Os idosos que vivem em bairros barulhentos podem enfrentar maiores chances de desenvolver a doença de Alzheimer ou outros tipos de demência, de acordo com uma nova pesquisa.

Os pesquisadores examinaram uma ampla gama de fatores – do comportamento sedentário à exposição a poluentes transportados pelo ar à solidão – para determinar se eles aumentam o risco de demência de uma pessoa.

No entanto, apenas alguns estudos epidemiológicos examinaram o efeito do ruído comunitário, que se refere ao ruído proveniente de carros, trens, aviões, canteiros de obras, fogos de artifícios e fontes semelhantes, sobre o comprometimento cognitivo em idosos.

Este novo estudo, publicado recentemente no Alzheimer’s & Dementia, jornal da Associação de Alzheimer, é o primeiro a realizar essa pesquisa nos Estados Unidos. Esta pesquisa é fundamental, visto que, em 2013, mais de 100 milhões de pessoas nos EUA experimentaram níveis de ruído anuais que excedem os limites que a Agência de Proteção Ambiental (EPA) recomenda para proteção contra perda auditiva.

“Continuamos nos estágios iniciais da pesquisa de ruído e demência, mas os sinais, até agora, incluindo aqueles de nosso estudo, sugerem que devemos prestar mais atenção à possibilidade de que o ruído afete o risco cognitivo à medida que envelhecemos”, diz a principal autora do estudo, Jennifer Weuve, professora associada de epidemiologia na Escola de Saúde Pública da Universidade de Boston.

Para o estudo, os pesquisadores realizaram avaliações cognitivas em ciclos de três anos em 5.227 adultos com 65 anos ou mais que eram participantes do Chicago Health and Aging Project. Desde o início, em 1993, este projeto de pesquisa envolveu mais de 10.000 idosos que vivem na zona sul de Chicago.

Os autores do estudo estimaram os níveis de ruído nas comunidades onde os participantes viviam nos cinco anos anteriores às avaliações, usando um modelo de previsão desenvolvido para um estudo anterior. Eles consideraram vários fatores, como raça, atividade física e nível socioeconômico, também podem aumentar o risco de demência.

Depois de levar em conta esses outros fatores, o estudo descobriu que adultos mais velhos que vivem com 10 decibéis ponderados a mais de ruído durante o dia tiveram 36% mais chances de desenvolver comprometimento cognitivo leve e 29% mais chances de doença de Alzheimer. O nível sócio econômico foi o único fator que afetou essa relação.

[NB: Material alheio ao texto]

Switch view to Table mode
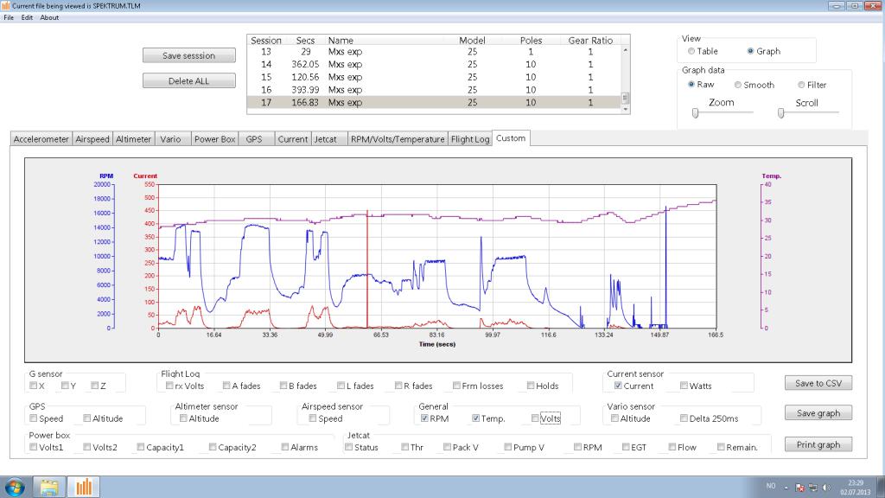Image resolution: width=885 pixels, height=498 pixels. click(x=691, y=51)
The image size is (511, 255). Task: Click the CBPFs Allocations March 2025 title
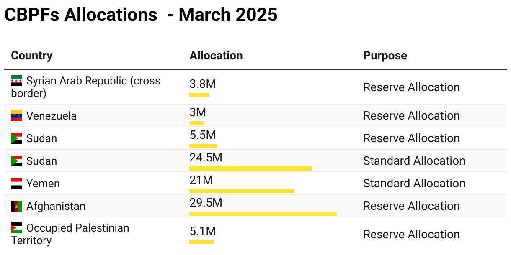[141, 15]
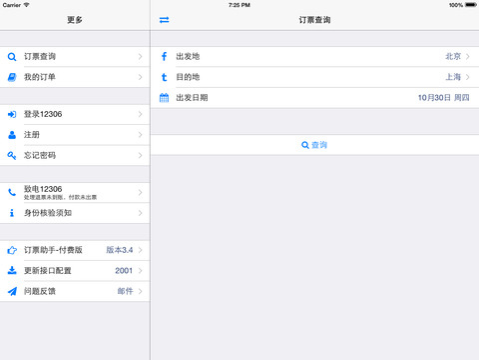
Task: Open destination city chevron showing 上海
Action: (468, 77)
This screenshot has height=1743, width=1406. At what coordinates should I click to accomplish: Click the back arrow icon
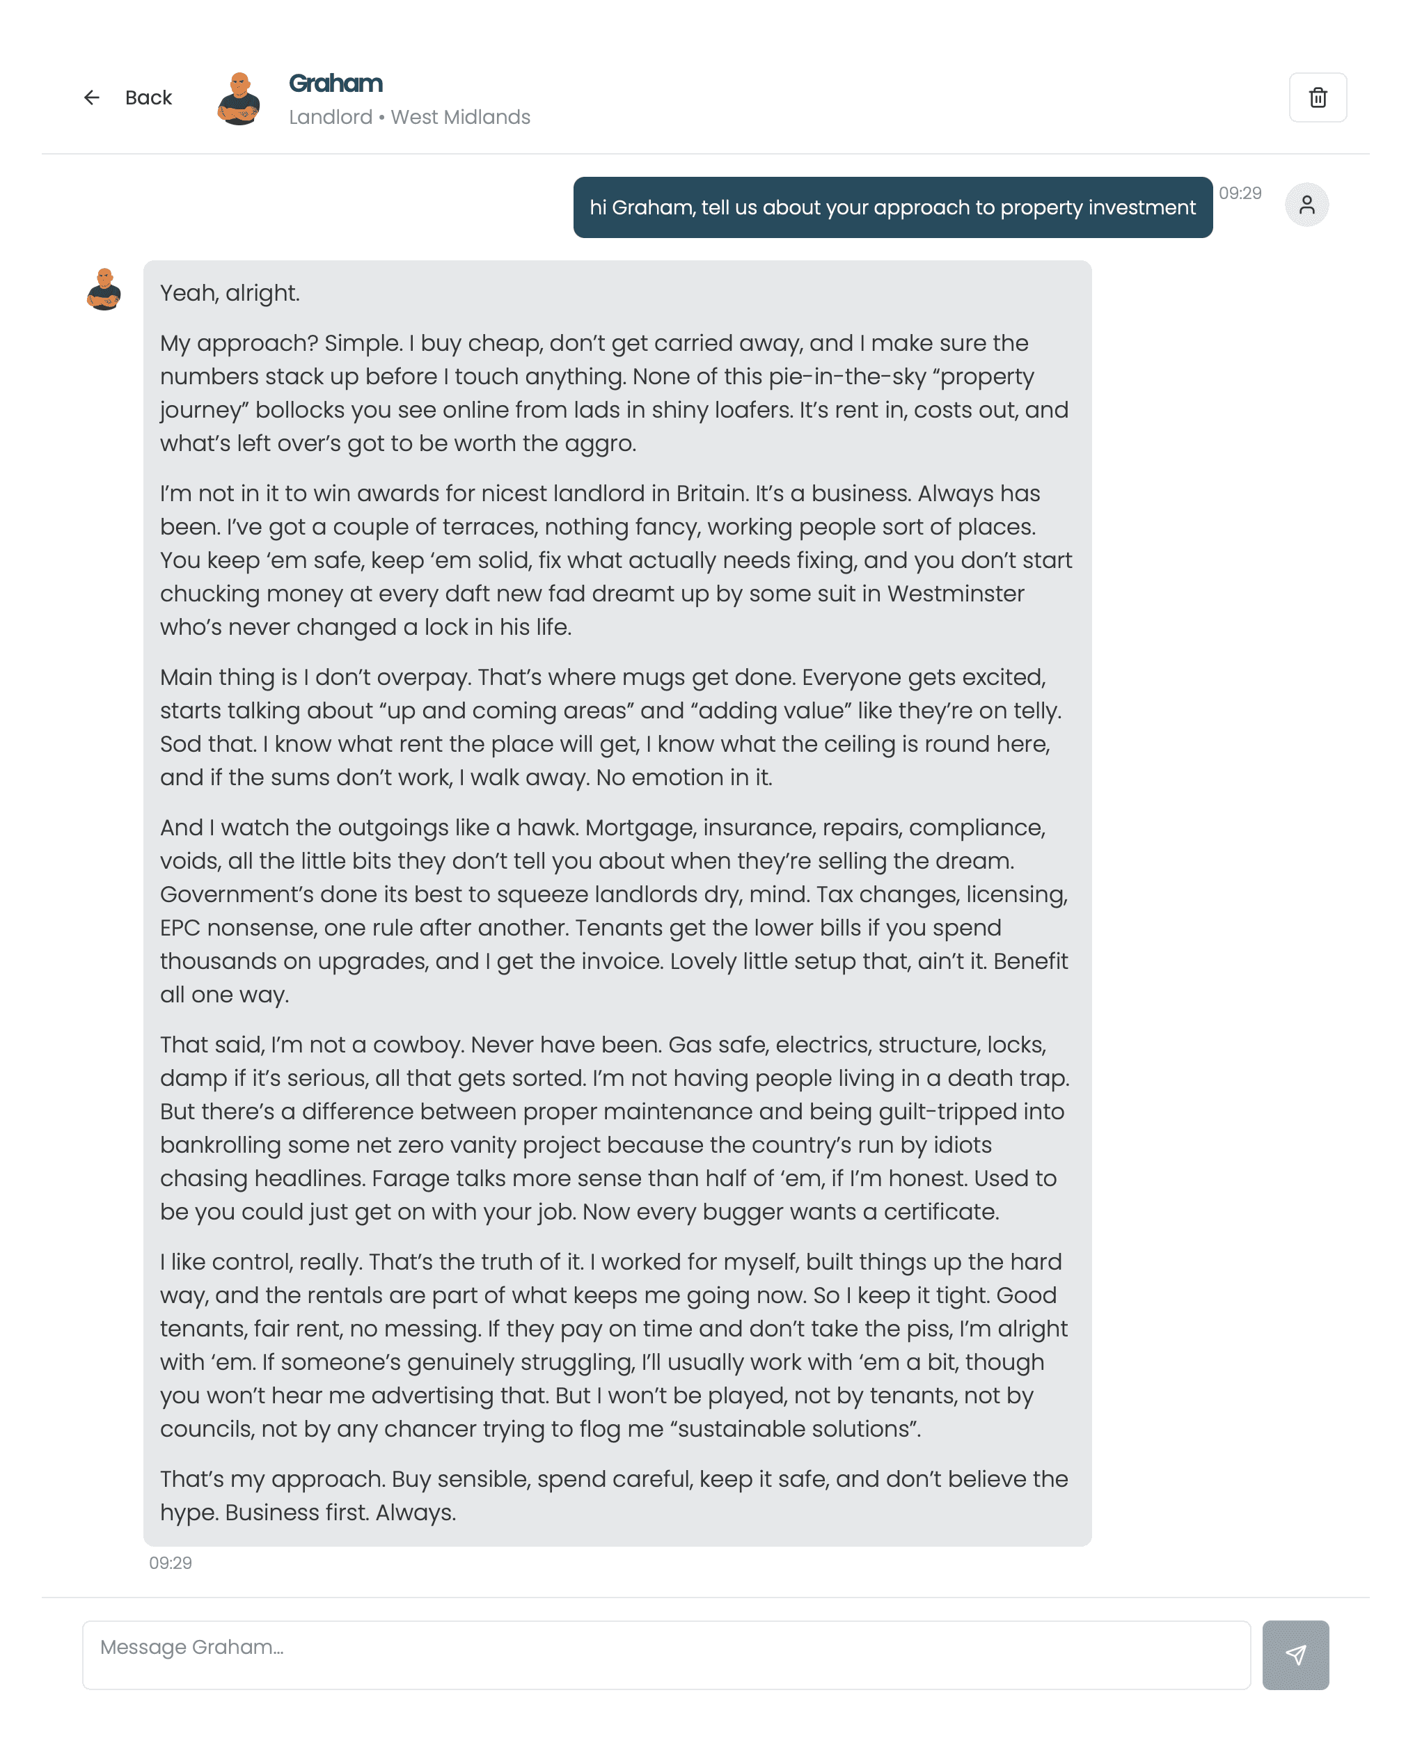pos(92,97)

Várias explicações são possíveis

Tomislav Jakupec/Pixabay

“Essas descobertas sugerem que, em comunidades urbanas típicas dos Estados Unidos, níveis mais altos de ruído podem afetar o cérebro de adultos mais velhos e dificultar seu funcionamento sem assistência”, diz Sara Adar, autora sênior do estudo e professora associada de epidemiologia na Escola de Saúde Pública da Universidade de Michigan em Ann Arbor.

Os pesquisadores especulam que pode haver várias razões por trás da conexão entre o aumento do ruído e um maior risco de deficiência cognitiva. Um estudo de 2015 descobriu uma produção acelerada de beta-amilóide, uma proteína que os especialistas acreditam ter um papel significativo na doença de Alzheimer, em ratos que foram submetidos à exposição crônica ao ruído.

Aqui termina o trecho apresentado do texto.